Femoroacetabular Impingement, also known as FAI, is a source of hip pain usually presenting in young to middle age adults not necessarily associated with an injury. It is caused by abnormal contact and joint wear between the femoral head and the acetabulum (ball and socket joint). The lining of the hip joint, like other synovial joints, is made of hyaline cartilage which is very smooth and limits wear forces in the hip joint. Femoroacetabular impingement can cause injury to the articular surface of the joint and can also lead to labral tearing.
It is most often seen in the athletic population where increased and repetitive joint forces can lead to painful impingement and labral (tissue around the hip joint) tearing. It may also be seen in the general population usually as a result of early developmental hip abnormalities such as Legg Perthes Disease or SCFE (Slipped Capital Femoral Epiphysis) as an adolescent. Individuals who perform physical labor that requires frequent deep hip flexion especially under load are also at risk.
There are two types of described femoroacetabular impingement.
The Pincer lesion in which the hip socket is abnormally deep covering a large portion of the femoral head leading to impingement of the femoral neck and labrum as the hip goes through a range of motion. Pincer lesions are seen more commonly in female athletes.
Cam impingement is the second form of femoroacetabular impingement. It is caused by an abnormal shape of the femoral head or femoral neck and sometimes described as a pistol grip deformity. In this type, the femoral neck impinges on the acetabulum and labral complex most commonly in deep hip flexion leading to labral tears and abnormal joint wear.
Both types of impingement can lead to premature osteoarthritis and maybe unilateral or bilateral.
The symptoms that may be present are usually pain with weight bearing often associated with hip flexion. Pain is most often located in the groin or lateral hip and buttock and may be associated with a painful popping or crepitus. Those affected may also describe a locking sensation in the groin region.

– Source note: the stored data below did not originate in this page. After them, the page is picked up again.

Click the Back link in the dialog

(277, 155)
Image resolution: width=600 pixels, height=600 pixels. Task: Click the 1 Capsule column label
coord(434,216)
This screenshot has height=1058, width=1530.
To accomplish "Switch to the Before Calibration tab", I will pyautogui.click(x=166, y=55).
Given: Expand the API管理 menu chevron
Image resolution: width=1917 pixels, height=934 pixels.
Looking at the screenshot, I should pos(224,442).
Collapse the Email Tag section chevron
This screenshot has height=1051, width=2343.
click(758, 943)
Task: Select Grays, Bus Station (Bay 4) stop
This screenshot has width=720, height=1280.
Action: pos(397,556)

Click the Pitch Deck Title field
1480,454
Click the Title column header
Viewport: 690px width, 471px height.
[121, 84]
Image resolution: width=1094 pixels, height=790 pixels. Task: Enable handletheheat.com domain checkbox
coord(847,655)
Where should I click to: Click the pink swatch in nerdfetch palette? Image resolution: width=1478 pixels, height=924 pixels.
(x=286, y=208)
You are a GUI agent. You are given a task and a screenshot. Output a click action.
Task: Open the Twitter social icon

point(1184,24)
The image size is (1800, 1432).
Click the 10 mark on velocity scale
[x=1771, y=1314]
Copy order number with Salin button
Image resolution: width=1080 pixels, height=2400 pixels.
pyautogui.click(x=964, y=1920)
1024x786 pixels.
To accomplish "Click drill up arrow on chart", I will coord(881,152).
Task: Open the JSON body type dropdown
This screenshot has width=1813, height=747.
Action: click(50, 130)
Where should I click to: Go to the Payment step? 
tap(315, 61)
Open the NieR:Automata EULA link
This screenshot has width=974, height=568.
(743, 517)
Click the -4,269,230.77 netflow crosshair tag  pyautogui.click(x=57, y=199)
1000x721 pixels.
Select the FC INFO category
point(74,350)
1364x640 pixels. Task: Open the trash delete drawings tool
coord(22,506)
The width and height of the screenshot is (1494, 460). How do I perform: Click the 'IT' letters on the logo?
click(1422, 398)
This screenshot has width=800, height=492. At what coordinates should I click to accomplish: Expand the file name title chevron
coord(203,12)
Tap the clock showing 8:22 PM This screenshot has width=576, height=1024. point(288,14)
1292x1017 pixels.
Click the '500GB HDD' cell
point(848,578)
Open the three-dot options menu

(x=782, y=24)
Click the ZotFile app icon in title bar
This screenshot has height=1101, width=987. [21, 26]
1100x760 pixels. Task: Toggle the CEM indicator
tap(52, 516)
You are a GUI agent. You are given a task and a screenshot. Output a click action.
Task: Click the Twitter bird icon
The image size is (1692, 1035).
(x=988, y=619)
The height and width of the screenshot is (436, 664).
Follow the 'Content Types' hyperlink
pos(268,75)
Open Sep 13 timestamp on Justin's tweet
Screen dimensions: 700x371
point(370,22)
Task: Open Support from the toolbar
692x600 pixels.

The diagnosis is made by an orthopedic provider after taking a good history and physical exam. X-rays and MRI arthrogram may also aide in the diagnosis. Other causes of hip pain both inside and outside the hip joint must be considered and ruled out.
Treatment will depend on the cause of the impingement but initially will be rest, possible crutches, NSAIDS, physical taherapy and avoidance of physical exercises that increase pain. Weight loss can also aid in reduction of pain. In some cases, intraarticular corticosteroid injections maybe very effective in reducing inflammation and pain.
Surgical indications are failure of conservative treatment or anatomic changes that only surgery can remedy. Surgery may be arthroscopic or an open procedure depending on each individual case.